Give the number of lines in the material below that include "Robert", and write nothing else.

------------------------------

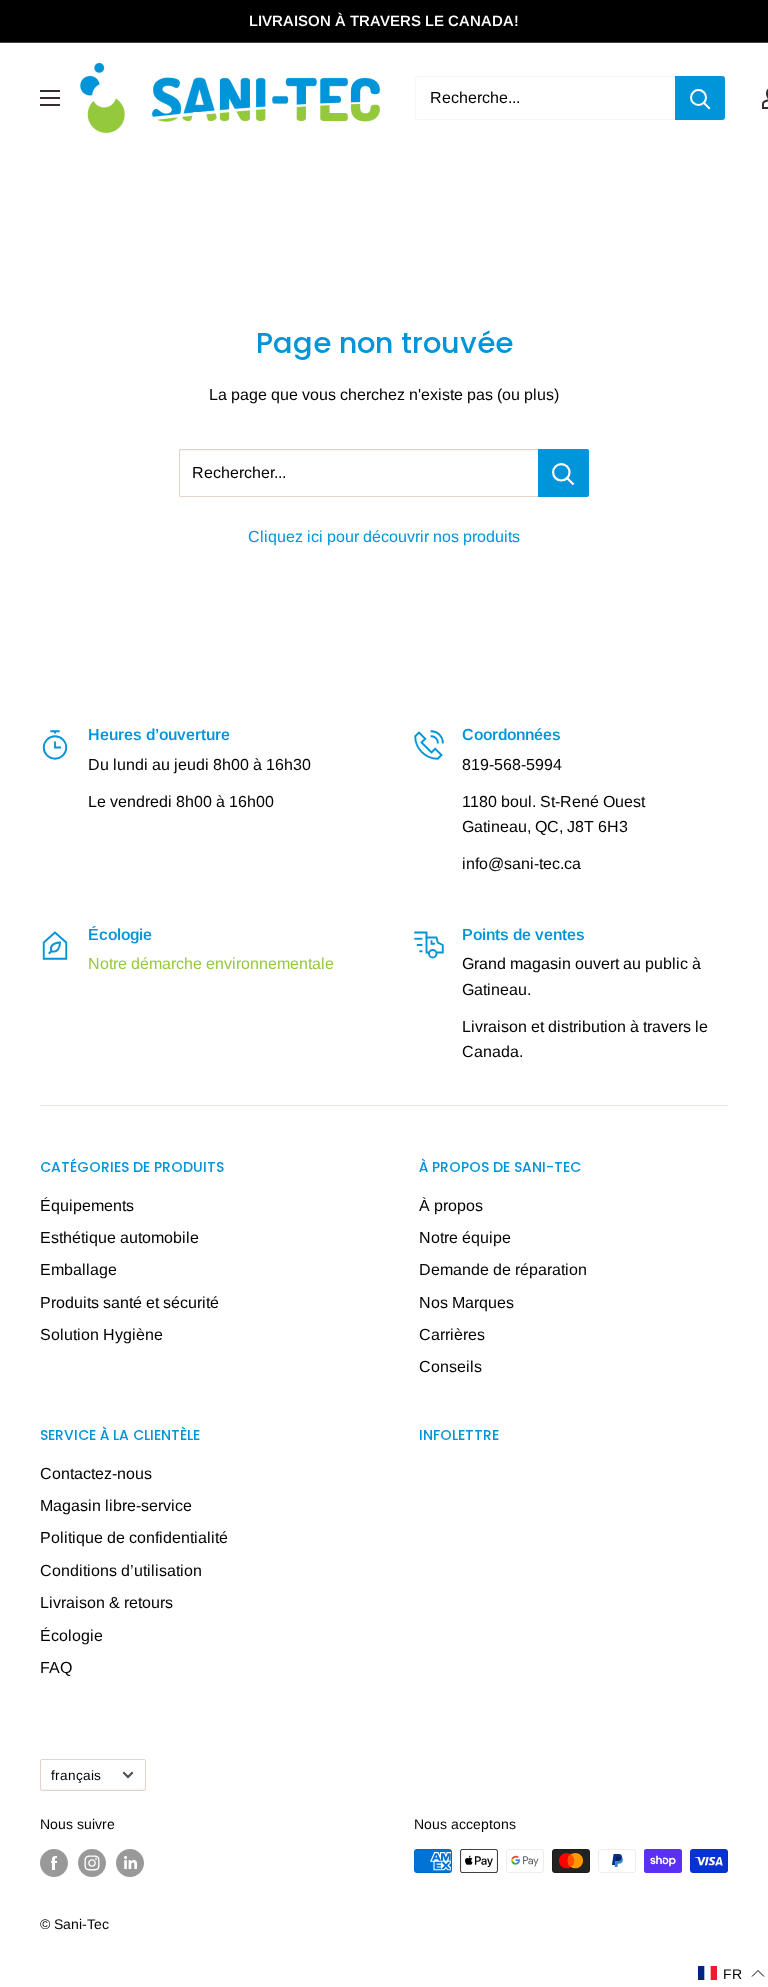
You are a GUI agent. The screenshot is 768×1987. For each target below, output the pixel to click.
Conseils (450, 1366)
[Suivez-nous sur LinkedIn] (130, 1863)
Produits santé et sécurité (129, 1302)
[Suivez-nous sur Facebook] (54, 1863)
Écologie (71, 1635)
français (76, 1775)
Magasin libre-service (116, 1505)
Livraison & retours (106, 1602)
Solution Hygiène (101, 1334)
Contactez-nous (96, 1473)
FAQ (56, 1667)
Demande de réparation (503, 1269)
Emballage (78, 1269)
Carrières (452, 1334)
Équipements (87, 1205)
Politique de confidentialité (134, 1537)
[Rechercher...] (563, 473)
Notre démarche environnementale (211, 963)
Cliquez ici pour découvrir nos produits (384, 536)
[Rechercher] (700, 98)
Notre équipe (465, 1237)
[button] (732, 1973)
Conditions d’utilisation (121, 1570)
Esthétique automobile (119, 1237)
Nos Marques (466, 1302)
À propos (451, 1205)
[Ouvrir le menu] (50, 98)
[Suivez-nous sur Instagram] (92, 1863)
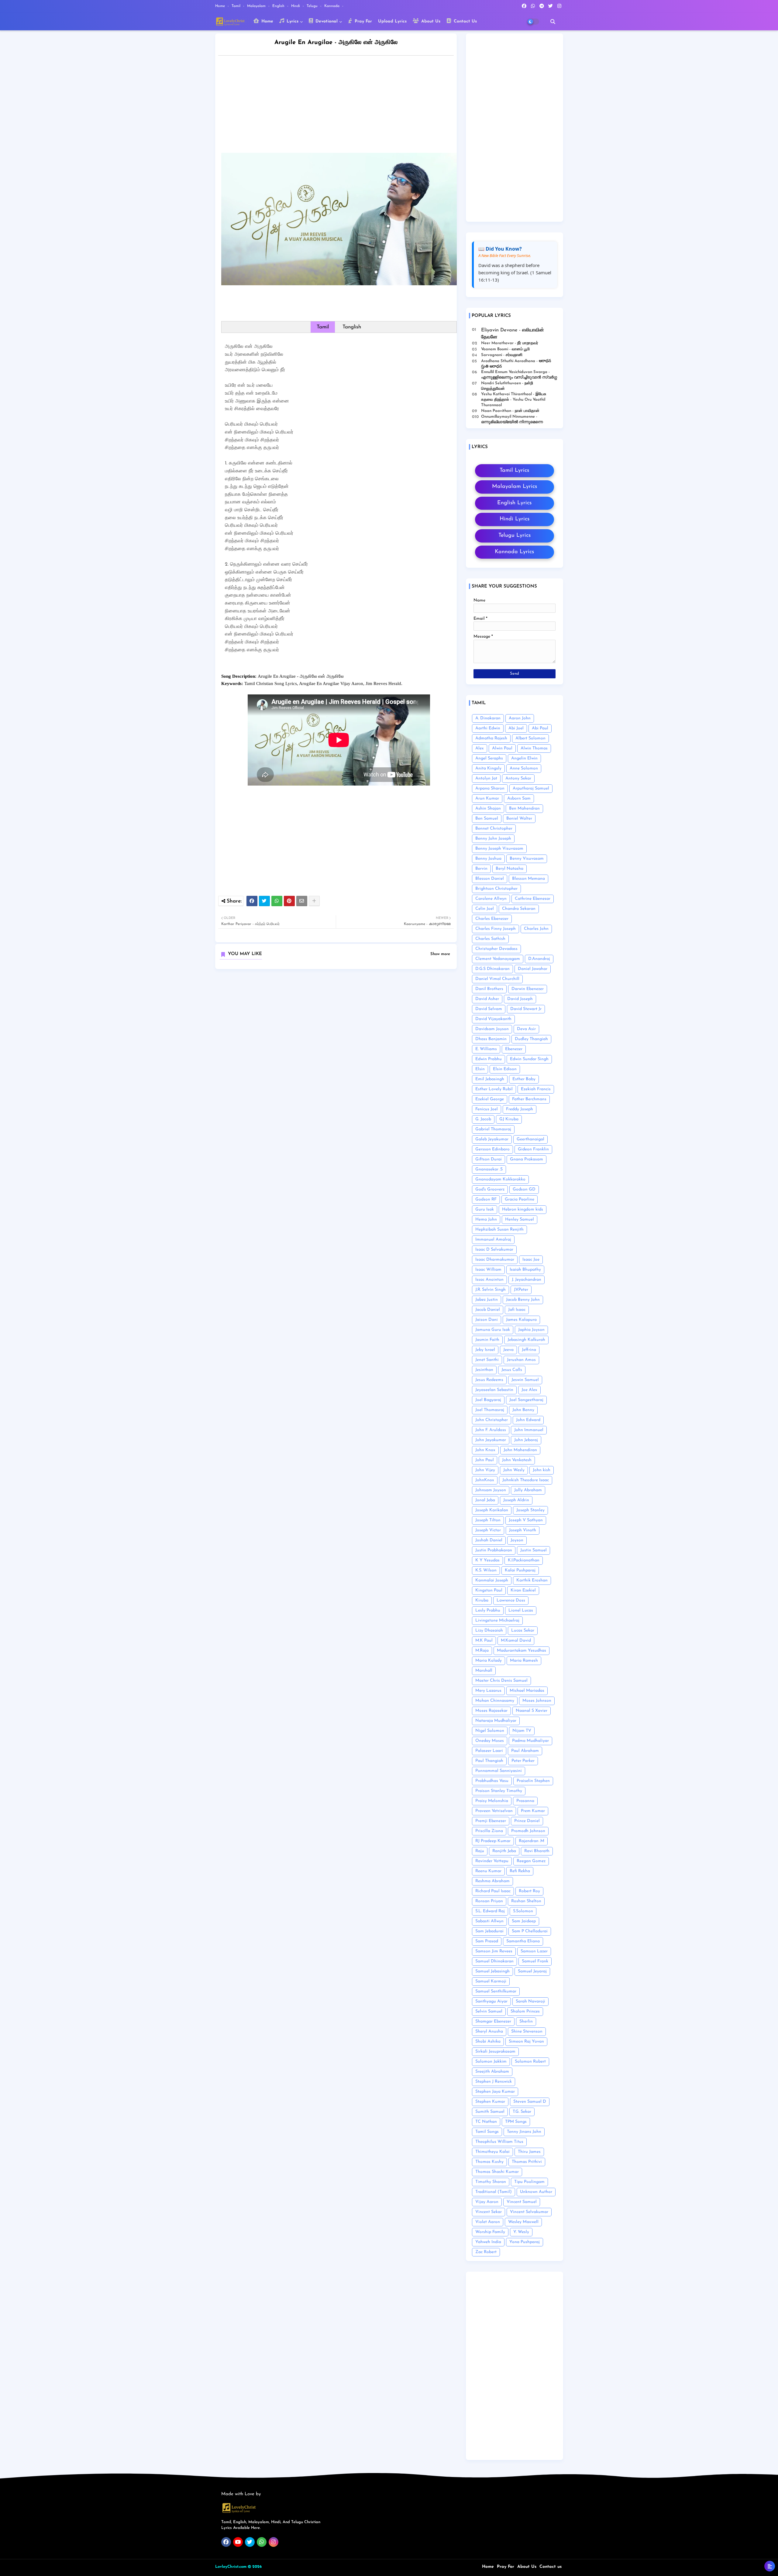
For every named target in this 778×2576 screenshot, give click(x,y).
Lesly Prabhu (487, 1610)
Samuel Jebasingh (492, 1971)
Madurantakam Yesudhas (521, 1650)
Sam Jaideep (524, 1921)
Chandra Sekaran (518, 908)
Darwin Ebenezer (527, 989)
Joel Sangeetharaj (526, 1400)
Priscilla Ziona (489, 1831)
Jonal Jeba (485, 1500)
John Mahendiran (520, 1450)
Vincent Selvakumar (529, 2212)
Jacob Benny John (523, 1299)
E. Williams (486, 1049)
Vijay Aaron (486, 2202)
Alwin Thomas (534, 748)
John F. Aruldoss (490, 1430)
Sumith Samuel (489, 2111)
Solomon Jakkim (491, 2061)
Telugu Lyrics (514, 535)
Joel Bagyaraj (488, 1400)
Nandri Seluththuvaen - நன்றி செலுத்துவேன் (507, 386)
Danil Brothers (489, 989)
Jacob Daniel (487, 1309)
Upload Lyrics (392, 21)
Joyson (517, 1540)
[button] (553, 21)
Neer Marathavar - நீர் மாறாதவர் (509, 343)
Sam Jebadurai (489, 1931)
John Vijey (485, 1470)
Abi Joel (516, 728)
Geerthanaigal (530, 1139)
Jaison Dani (486, 1319)
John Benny (523, 1410)
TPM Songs (516, 2121)
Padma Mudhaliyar (530, 1740)
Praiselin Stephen (533, 1781)
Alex (479, 748)
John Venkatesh (517, 1460)
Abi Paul (540, 728)
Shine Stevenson (526, 2031)
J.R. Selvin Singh (490, 1289)
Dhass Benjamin (491, 1039)
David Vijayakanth (493, 1019)
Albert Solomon (530, 738)
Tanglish (352, 327)
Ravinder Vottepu (491, 1861)
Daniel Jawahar (532, 969)
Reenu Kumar (488, 1871)
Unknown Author (536, 2192)
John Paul (484, 1460)
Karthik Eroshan (532, 1580)
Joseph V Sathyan (526, 1520)
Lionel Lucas (520, 1610)
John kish (541, 1470)
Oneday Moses (489, 1740)
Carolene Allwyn (491, 898)
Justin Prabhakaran (493, 1550)
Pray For (362, 21)
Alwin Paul (502, 748)
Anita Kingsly (488, 768)
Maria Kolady (488, 1660)
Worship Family (490, 2232)
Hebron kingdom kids (522, 1209)
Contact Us (464, 21)
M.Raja (482, 1650)
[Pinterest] (289, 901)
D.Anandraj (539, 959)
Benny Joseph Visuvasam (499, 848)
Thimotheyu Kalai (492, 2152)
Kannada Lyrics (514, 552)
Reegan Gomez (531, 1861)
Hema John (486, 1219)
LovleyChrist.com (230, 2567)
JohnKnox (484, 1480)
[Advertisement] (342, 105)
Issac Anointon (489, 1279)
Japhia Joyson (531, 1329)
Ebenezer (513, 1049)
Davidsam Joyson (492, 1029)
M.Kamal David (516, 1640)
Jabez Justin (486, 1299)
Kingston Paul (488, 1590)
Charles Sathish (490, 939)
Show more (440, 954)
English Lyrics (514, 503)
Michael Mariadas (527, 1690)
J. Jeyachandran (526, 1279)
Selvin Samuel (488, 2011)
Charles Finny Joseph (495, 929)
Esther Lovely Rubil (494, 1089)
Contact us (550, 2566)
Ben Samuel (486, 818)
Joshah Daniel (488, 1540)
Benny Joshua (488, 858)
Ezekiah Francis (536, 1089)
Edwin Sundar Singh (529, 1059)
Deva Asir (526, 1029)
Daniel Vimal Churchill (497, 979)
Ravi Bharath (536, 1851)
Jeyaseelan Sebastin (494, 1390)
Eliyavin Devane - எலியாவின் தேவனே (512, 333)
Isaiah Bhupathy (525, 1269)
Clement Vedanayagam (497, 959)
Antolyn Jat (486, 778)
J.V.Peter (521, 1289)
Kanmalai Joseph (491, 1580)
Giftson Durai (488, 1159)
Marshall (483, 1670)
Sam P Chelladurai (530, 1931)
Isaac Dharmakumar (494, 1259)
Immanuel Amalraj (493, 1239)
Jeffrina (529, 1350)
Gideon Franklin (533, 1149)
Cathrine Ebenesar (532, 898)
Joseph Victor (488, 1530)
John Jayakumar (490, 1440)
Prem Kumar (533, 1811)
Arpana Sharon (489, 788)
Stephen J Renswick (493, 2081)
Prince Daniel (527, 1821)
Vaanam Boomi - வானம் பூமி (505, 349)
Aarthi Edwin (487, 728)
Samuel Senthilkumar (495, 1991)
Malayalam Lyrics (514, 486)
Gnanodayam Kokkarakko (500, 1179)
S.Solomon (523, 1911)
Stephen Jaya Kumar (495, 2091)
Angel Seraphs (489, 758)
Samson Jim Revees (493, 1951)
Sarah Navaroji (530, 2001)
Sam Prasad (486, 1941)
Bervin (481, 868)
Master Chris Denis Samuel (501, 1680)
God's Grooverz (489, 1189)
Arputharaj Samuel (531, 788)
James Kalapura (521, 1319)
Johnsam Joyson (490, 1490)
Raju (479, 1851)
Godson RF (486, 1199)
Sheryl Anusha (489, 2031)
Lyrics (291, 21)
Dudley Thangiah (531, 1039)
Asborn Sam (519, 798)
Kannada (332, 6)
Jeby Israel (485, 1350)
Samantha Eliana (523, 1941)
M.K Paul (484, 1640)
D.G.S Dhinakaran (492, 969)
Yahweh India (488, 2242)
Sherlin (526, 2021)
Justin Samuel (533, 1550)
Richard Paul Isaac (493, 1891)
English (279, 6)
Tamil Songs (487, 2131)
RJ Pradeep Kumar (493, 1841)
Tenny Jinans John (524, 2131)
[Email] (301, 901)
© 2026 (255, 2567)
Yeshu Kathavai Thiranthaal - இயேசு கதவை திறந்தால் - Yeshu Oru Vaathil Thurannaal (513, 399)
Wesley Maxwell (523, 2222)
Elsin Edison (505, 1069)
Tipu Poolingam (529, 2182)
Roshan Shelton (526, 1901)
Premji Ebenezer (490, 1821)
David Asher (487, 999)
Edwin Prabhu (488, 1059)
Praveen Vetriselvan (494, 1811)
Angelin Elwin (524, 758)
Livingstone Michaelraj (497, 1620)
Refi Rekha (520, 1871)
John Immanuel (528, 1430)
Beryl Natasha (509, 868)
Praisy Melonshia (491, 1801)
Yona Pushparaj (524, 2242)
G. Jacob (483, 1119)
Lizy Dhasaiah (489, 1630)
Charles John (536, 929)
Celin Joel (484, 908)
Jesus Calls (511, 1370)
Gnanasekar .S (489, 1169)
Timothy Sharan (490, 2182)
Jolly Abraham (528, 1490)
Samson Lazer (534, 1951)
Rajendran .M (531, 1841)
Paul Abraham (525, 1751)
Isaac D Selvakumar (494, 1249)
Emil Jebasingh (489, 1079)
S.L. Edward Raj (490, 1911)
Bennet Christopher (493, 828)
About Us (430, 21)
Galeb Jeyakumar (491, 1139)
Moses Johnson (536, 1700)
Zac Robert (486, 2252)
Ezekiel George (489, 1099)
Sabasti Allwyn (489, 1921)
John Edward (528, 1420)
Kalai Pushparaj (520, 1570)
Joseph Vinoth (522, 1530)
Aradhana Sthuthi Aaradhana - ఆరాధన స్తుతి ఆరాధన (516, 363)
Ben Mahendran (524, 808)
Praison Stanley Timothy (498, 1791)
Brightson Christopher (496, 888)
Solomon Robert (530, 2061)
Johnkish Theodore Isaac (525, 1480)
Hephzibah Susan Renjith (499, 1229)
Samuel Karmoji (490, 1981)
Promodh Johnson (528, 1831)
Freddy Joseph (519, 1109)
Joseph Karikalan (491, 1510)
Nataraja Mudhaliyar (495, 1720)
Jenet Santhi (487, 1360)
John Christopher (491, 1420)
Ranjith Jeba (504, 1851)
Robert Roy (529, 1891)
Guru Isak (484, 1209)
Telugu (313, 6)
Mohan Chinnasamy (494, 1700)
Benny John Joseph (493, 838)
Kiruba (481, 1600)
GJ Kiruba (508, 1119)
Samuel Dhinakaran (494, 1961)
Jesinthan (484, 1370)
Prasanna (525, 1801)
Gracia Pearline (519, 1199)
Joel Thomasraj (489, 1410)
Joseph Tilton (488, 1520)
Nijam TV (521, 1730)
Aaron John (520, 718)
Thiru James (529, 2152)
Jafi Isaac (516, 1309)
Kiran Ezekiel (523, 1590)
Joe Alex (529, 1390)
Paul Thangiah (489, 1761)
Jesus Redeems (489, 1380)
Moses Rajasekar (491, 1710)
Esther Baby (523, 1079)
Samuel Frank (535, 1961)
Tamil (237, 6)
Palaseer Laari (489, 1751)
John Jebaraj (526, 1440)
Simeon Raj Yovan (526, 2041)
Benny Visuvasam (527, 858)
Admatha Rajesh (491, 738)
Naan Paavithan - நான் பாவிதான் (510, 411)
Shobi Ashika (488, 2041)
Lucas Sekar (522, 1630)
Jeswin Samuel (525, 1380)
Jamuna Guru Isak (492, 1329)
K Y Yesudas (487, 1560)
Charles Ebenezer (491, 918)
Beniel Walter (519, 818)
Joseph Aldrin (516, 1500)
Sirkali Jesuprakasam (495, 2051)
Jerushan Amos (521, 1360)
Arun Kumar (487, 798)
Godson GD (524, 1189)
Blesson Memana (528, 878)
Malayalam (257, 6)
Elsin (480, 1069)
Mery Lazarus (488, 1690)
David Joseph (520, 999)
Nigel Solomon (489, 1730)
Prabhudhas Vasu (491, 1781)
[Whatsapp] (276, 901)
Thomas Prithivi (527, 2162)
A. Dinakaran (488, 718)
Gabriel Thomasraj (493, 1129)
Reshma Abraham (492, 1881)
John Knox (485, 1450)
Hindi (296, 6)
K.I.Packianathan (523, 1560)
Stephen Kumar (490, 2101)
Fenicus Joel (486, 1109)
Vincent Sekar (488, 2212)
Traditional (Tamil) (493, 2192)
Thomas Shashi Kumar (497, 2172)
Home (220, 6)
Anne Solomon (524, 768)
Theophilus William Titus (499, 2141)
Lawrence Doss (511, 1600)
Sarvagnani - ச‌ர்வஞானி (501, 355)
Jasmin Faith (487, 1340)
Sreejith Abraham (492, 2071)
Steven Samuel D (529, 2101)
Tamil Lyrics (514, 470)
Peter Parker (523, 1761)
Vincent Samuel (522, 2202)
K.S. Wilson (486, 1570)
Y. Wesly (521, 2232)
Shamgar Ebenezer (493, 2021)
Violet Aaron (487, 2222)
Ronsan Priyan (489, 1901)
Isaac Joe (530, 1259)
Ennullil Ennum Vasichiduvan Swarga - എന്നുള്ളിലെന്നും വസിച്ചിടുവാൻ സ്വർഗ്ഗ (519, 374)
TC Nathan (486, 2121)
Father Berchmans (529, 1099)
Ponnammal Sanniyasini (498, 1771)
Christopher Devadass (496, 949)
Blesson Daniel (489, 878)
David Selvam (488, 1009)
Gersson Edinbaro (492, 1149)
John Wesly (514, 1470)
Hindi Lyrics (514, 519)
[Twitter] (264, 901)
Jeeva (508, 1350)
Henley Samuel (519, 1219)
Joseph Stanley (530, 1510)
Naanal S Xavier (531, 1710)
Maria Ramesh (524, 1660)
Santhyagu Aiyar (491, 2001)
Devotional (326, 21)
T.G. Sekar (522, 2111)
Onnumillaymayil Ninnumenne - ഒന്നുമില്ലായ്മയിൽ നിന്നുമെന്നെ (512, 419)
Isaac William (488, 1269)
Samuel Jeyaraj (532, 1971)
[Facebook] (251, 901)
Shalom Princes (525, 2011)
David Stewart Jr (526, 1009)
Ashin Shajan (488, 808)
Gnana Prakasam (526, 1159)
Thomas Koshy (489, 2162)
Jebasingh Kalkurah (526, 1340)
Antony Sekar (518, 778)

------------------------------

**TASK SOLUTION:** 3